# Activity
Among the entries that follow, some lines contain the word "Доставка". Show all of them.

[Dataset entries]
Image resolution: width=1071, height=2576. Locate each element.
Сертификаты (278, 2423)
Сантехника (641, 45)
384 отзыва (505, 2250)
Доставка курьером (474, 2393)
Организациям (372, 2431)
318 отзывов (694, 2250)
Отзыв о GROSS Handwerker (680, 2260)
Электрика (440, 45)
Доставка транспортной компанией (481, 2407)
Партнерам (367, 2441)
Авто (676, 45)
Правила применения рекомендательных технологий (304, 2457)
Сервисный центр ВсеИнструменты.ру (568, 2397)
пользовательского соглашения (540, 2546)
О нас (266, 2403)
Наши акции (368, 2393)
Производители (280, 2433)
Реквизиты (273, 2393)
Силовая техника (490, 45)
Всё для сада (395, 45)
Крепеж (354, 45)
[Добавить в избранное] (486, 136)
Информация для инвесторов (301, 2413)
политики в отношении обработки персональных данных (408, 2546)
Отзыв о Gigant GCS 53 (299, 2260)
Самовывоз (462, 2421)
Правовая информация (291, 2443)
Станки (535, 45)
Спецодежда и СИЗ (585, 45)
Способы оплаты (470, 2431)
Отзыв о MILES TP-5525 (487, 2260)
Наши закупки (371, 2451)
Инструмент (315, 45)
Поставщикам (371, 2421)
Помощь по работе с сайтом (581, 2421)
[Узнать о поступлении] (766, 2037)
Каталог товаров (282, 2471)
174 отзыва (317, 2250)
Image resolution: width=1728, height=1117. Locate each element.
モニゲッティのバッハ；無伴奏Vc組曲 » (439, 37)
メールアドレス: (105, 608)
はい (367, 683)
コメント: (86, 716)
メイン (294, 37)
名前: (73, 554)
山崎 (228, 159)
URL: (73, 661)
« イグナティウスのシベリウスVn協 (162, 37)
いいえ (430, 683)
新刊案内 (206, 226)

# Result
Доставка курьером (474, 2393)
Доставка транспортной компанией (481, 2407)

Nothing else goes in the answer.